With this great increasing affluence in this world, there is again a great need for bespoke for the super fine luxury market.

Indian fashion is known for its rich and diverse heritage, where each province has its own traditional apparel. Indian fashion designers tweak these various trends in the most innovative ways and give them an indo-western touch. The respective customs and traditions give the designers a huge plethora of options to experiment with. The end result is an element of ethnicity that works as a crowd puller in the markets; a right cliché to woo the international soul. A lot of Indian design is being noticed, being looked at for inspiration and India is a rising star for its unique style. I think India is having an international moment and all eyes are on us. We’re slowly becoming an economic powerhouse, but in terms of international fashion, I think we are at least ten years behind. But things are slowly changing, so I think we have the potential to catch up. When it comes to Indian fashion there is a visible evolution. Once you get comfortable in western outfits people get used to the fit and proportion so they start enjoying well cut and fitted clothes which are easy to move around in. There is a shift to lighter outfits. As an Indian fashion house we understand that we need to be more accessible to the changing demographic. Indians now understand western principles of cut and construct, fit and finish and we will have to deliver! As Indians become wealthier, their standards are more exacting and the industry is gearing up for just that.

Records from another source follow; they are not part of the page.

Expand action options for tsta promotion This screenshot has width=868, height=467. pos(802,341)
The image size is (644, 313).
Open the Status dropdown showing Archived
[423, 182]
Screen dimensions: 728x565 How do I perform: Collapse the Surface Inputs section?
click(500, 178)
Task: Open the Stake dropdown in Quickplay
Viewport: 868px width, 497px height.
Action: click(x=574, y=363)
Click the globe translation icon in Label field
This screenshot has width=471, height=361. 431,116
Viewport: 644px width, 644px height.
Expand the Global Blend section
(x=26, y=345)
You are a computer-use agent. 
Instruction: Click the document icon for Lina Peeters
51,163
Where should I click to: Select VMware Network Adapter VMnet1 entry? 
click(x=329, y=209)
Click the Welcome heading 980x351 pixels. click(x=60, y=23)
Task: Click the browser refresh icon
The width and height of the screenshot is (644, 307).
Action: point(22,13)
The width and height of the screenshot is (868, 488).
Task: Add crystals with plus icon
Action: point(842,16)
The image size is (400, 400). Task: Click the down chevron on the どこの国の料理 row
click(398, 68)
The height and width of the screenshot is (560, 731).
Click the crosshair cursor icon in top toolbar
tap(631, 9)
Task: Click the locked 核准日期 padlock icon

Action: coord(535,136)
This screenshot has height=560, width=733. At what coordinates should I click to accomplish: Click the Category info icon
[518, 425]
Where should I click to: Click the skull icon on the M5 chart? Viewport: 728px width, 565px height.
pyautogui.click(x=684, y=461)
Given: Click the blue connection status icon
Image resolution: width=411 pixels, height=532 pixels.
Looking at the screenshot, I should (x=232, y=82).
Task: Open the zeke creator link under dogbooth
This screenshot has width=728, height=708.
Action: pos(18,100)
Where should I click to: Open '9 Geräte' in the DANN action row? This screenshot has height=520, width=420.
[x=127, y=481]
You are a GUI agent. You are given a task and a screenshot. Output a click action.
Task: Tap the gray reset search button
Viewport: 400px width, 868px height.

There is no doubt that fashion has progressed by quantum leaps and bounds in the last 15 years. There are fashion weeks, trends, glossy magazines, some multi-brand boutiques of note and a thriving handloom scene. Designers have started their own stores, and brands have been established. Yet I have this sinking feeling every time I sit at an airport or at a mall that somehow women looked more elegant 15 years ago. That the humble saree that has been tossed off for the light dress did more to soothe the Indian curves, and that while clothes are more practical today, something of feminine grace is lost. That authenticity is missing as ‘aspirational’ Indians move from Juicy Couture to ‘jewelled’ Indian couture in a breath, devoid of any style of their own, which everyone seemed to have before there was ‘fashion’– when the humble drape caressed the curve which I now have to go to the Kumbh to see. Is pop culture the end of the civilisation as I knew it, I wonder?